I know I'm responding to these posts a good half a year late, but as SimonChiu has already bumped the post, I may as well give my two cents if Blu and Durante are still paying attention.
I'm well aware. I was programming the Intel SCC back when that was new. My point is that you have all those neat interconnects, and then when you need actual usable performance you buy a cluster of Xeons.
I haven't touched SCC, but I've had the, erm, pleasure to work with KNC, which has a ring bus, and is a material proof why that tech is bad choice for large-scale SMP. I'm eager to see what mesh they came up with for the KNL.
As re the cluster of xeons - I beg to disagree with that generalization : )
I would be willing to wager good money that this is all about yields. Basically, if your interconnect topology is of dimension greater than one, it's impossible to disable a single core in a way which leaves the chip topologically consistent (i.e. in a way which is invisible to software). A ring is a 1-dimensional torus, which makes it the lowest-latency topology where cores can be disabled individually to improve yields. If you go up to a 2-dimensional topology, say a simple 2D mesh (e.g. Epiphany) or a 2D torus (e.g. KNL) then you have to disable a full row or column of cores when a single core fails, and likely both a row and a column if two cores fail.
When you're producing large dies on immature low-yield processes, like Intel do with their big Xeons, maximising the number of usable dies per wafer, and maximising the value of those dies, is probably going to be more important than implementing the most efficient interconnect. To take a simple example, consider a 16-core Xeon die implemented either with a ring bus or a 2D torus. With a single faulty core, they can sell the ring-bus version as a 15-core chip, and the 2D torus version as a 12-core chip. With two faults, that reduces to 14-core and 9-core respectively. Three faults, 13-core and 6-core, etc. Intel can make more money selling higher core-count chips with less efficient interconnects than vice versa, so that's what they'll do.
Xeon Phi is different, both because the large number of cores make the interconnect bottleneck bigger, and because the large number of cores make the cost of disabling a full row or column proportionally lower (as it's the square root of the number of nodes). With Knights Landing they're going with a 6x6 torus of paired cores for 72 cores total on the full chip. I don't think they've talked about a binned version, but when they do I'm guessing it's going to have one row and one column disabled for 50 usable cores, allowing them to sell dies with two faulty nodes (or more if they're lucky with their relative positions).
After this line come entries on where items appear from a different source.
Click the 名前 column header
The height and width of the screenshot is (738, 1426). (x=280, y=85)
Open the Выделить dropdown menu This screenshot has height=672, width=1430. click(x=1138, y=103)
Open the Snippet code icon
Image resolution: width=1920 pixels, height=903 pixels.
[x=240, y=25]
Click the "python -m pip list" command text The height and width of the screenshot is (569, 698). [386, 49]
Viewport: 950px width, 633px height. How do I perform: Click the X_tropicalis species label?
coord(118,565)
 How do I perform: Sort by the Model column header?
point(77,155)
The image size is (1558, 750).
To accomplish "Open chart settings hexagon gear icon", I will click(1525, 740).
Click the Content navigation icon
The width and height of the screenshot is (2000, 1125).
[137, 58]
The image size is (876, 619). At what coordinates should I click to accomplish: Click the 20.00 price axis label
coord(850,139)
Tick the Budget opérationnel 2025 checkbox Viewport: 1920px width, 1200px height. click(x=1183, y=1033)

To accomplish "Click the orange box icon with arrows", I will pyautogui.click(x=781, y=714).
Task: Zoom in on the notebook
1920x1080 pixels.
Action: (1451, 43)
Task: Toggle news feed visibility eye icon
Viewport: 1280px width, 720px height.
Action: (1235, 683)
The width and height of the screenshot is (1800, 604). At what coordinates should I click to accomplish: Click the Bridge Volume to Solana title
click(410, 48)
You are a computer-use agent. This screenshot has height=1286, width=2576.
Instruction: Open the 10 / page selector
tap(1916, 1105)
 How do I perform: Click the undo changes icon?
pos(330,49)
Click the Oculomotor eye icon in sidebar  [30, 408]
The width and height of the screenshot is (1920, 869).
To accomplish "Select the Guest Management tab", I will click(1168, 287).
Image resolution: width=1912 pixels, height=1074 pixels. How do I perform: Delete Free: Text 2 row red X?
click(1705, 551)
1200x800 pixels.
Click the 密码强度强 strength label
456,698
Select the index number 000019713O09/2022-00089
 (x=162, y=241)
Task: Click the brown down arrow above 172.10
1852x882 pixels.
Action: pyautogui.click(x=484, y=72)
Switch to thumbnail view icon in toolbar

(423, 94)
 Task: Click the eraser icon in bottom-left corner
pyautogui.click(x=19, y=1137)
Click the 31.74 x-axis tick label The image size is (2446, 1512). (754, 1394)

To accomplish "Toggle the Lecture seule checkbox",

The move to a more yield-sensitive topology may well partly explain why we're seeing KNL arrive so late. The 22nm KNC was fully available only around 6 months after the first 22nm Ivy Bridge CPUs, yet we're now around a year and a half after the first 14nm Broadwell chips, and we've only just seen the availability of KNL-based development systems start to trickle out. Of course, Intel's general yield issues on 14nm certainly won't be helping.